好ましくは、制御装置500は、上記推定値が、下限値LLよりも大きいしきい値K1以下である場合に、間欠昇圧モードでのコンバータ200の動作を抑制する。

好ましくは、しきい値K1は、間欠昇圧モードでのコンバータ200の動作によって生じ得るSOCの推定値の誤差の最大値ΔSOCだけ、下限値LLよりも大きく決定される。

好ましくは、制御装置500は、間欠昇圧モードでのコンバータ200の動作を禁止することにより、コンバータ200の動作を抑制する。

好ましくは、制御装置500は、間欠昇圧モードでのバッテリ150の電圧VBを昇圧する速度を小さくすることにより、コンバータ200の動作を抑制する。

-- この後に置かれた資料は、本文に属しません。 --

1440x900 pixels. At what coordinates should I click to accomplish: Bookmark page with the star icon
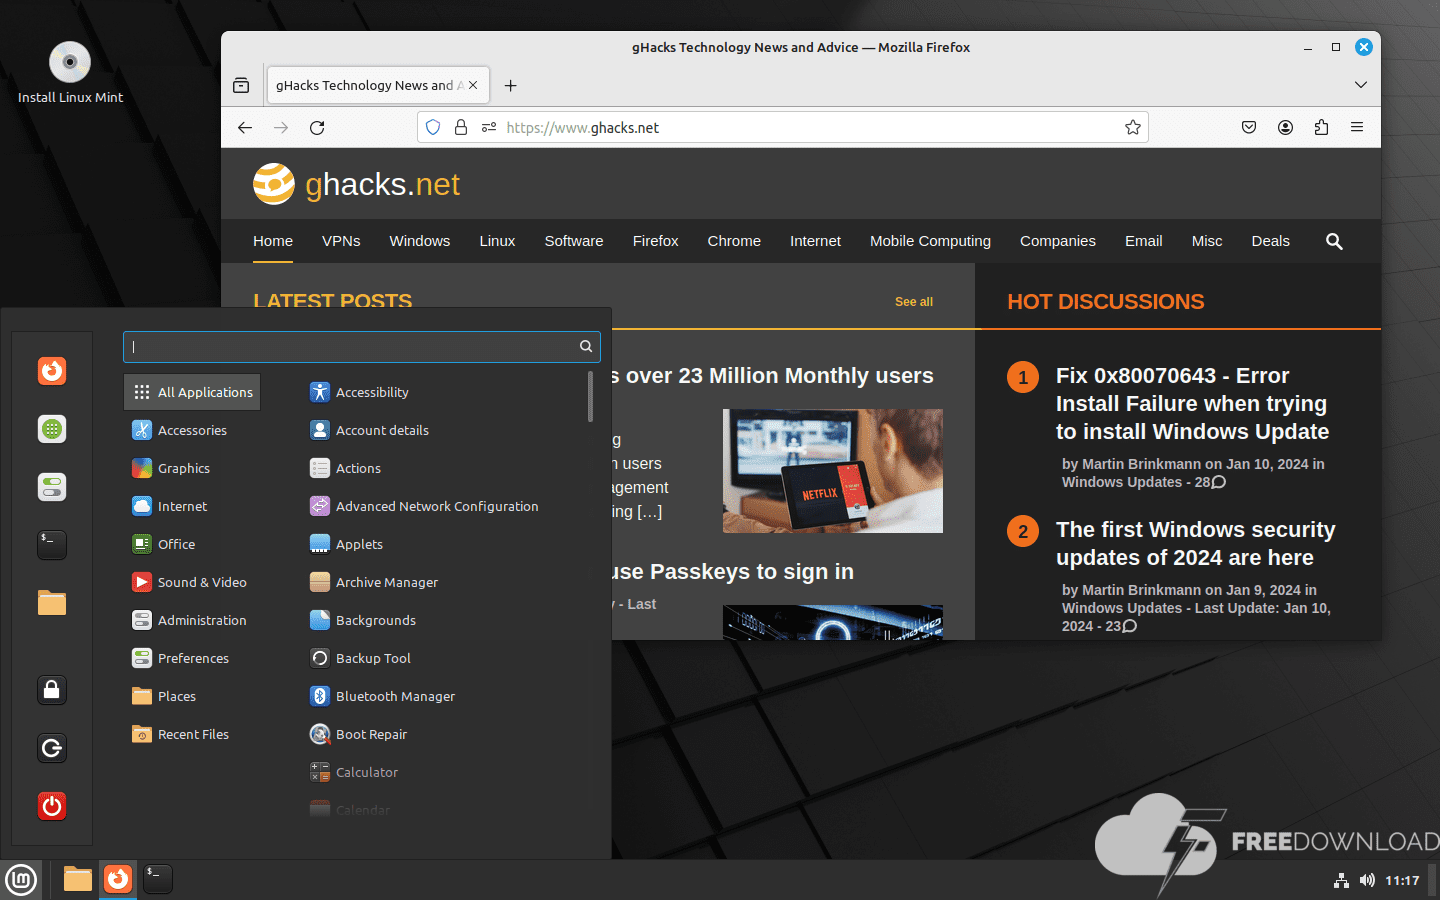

好ましくは、制御装置500は、間欠昇圧モードでのコンバータ200のリアクトル電流ILを所定値以下に制限することにより、コンバータ200の動作を抑制する。

なお、本発明の実施形態では、連続昇圧モードと間欠昇圧モードを設けたが、連続降圧モードと間欠降圧モードを設けることとしてもよい。すなわち、MG−ECU172は、コンバータ200を連続降圧モードと、間欠降圧モードのいずれかに設定する。連続降圧モードは、コンバータ200が降圧動作を停止することなく実行するモードである。間欠降圧モードは、コンバータ200が降圧動作と、降圧動作の停止とを間欠的に繰り返すモードである。コンバータ200が降圧動作を実行するときには、スイッチング素子Q1のみがオンする期間と、スイッチング素子Q1,Q2の両方がオフする期間とが交互に切り換えられる。コンバータ200が降圧動作を停止するときには、スイッチング素子Q1がオン固定に設定され、スイッチング素子Q2がオフ固定に設定される。

また、本実施の形態ではハイブリッド車両について説明したが、燃料電池車両についても本発明を適用することは可能である。その場合には、燃料電池ユニットが「発電ユニット」に対応する。

今回開示された実施の形態はすべての点で例示であって制限的なものではないと考えられるべきである。本発明の範囲は、上記した説明ではなく、特許請求の範囲によって示され、特許請求の範囲と均等の意味および範囲内でのすべての変更が含まれることが意図される。

100 エンジン、110 第1MG、120 第2MG、112,122 中性点、130 動力分割機構、131 サンギヤ、132 リングギヤ、133 ピニオンギヤ、134 キャリア、135 リングギヤ軸(駆動軸)、140 減速機、150 バッテリ、152 電池センサ、160 駆動輪、170 PM−ECU、172 MG−ECU、180 電圧センサ、200 コンバータ、210,220 インバータ、230 SMR、240 エアコンディショナ、500 制御装置、PL1,PL2 正極線、GL 接地線、Q1〜Q8 スイッチング素子、D1〜D8 ダイオード、C1,C2 コンデンサ、L リアクトル。